Chaque jour, des rochers, veillait un guetteur vif,
Scrutant l’onde agitée de son regard craintif.
Quand la vague avançait, il criait : « Au péril ! »
Et quand l’eau reculait : « Dormez, tout est tranquille ! »
Ainsi, de cri en cri, d’alerte en accalmie,
Il trouble les esprits plus qu’il ne les unit.
Mais non loin de la digue œuvrait un artisan,
Un sage au pas discret, patient comme le temps.
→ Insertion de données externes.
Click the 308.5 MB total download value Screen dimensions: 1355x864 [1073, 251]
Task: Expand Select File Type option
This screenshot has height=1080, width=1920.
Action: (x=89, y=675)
Il ne voyait des flots ni l’élan ni la fuite,
Il observait la pierre, et sa lente défaite.
Chaque semaine, il sentait sous ses doigts attentifs
La rugosité fuir, joints devenus chétifs.
La mer, sans grand fracas, gagnait pouce après pouce,
Et la digue pliait sous sa poussée farouche.
Un soir, il dit au peuple : « Écoutez ma raison :
La menace est ici, dans l’usure du fronton.
Ce n’est point la marée, qui monte et qui s’efface,
Mais la pierre qui cède à petit feu sa place.
Si nous tardons encore, la mer franchira tout.
Renforçons dès ce soir ce rempart à genoux. »
Le village comprit, et dans un bel élan,
Il réhaussa la digue, avant le coup de vent.
Quand la tempête vint, hurlant comme une armée,
La digue raffermie, tint contre la marée.
Qui ne voit que l’écume ignore la profondeur :
Les dangers véritables avancent sans clameur.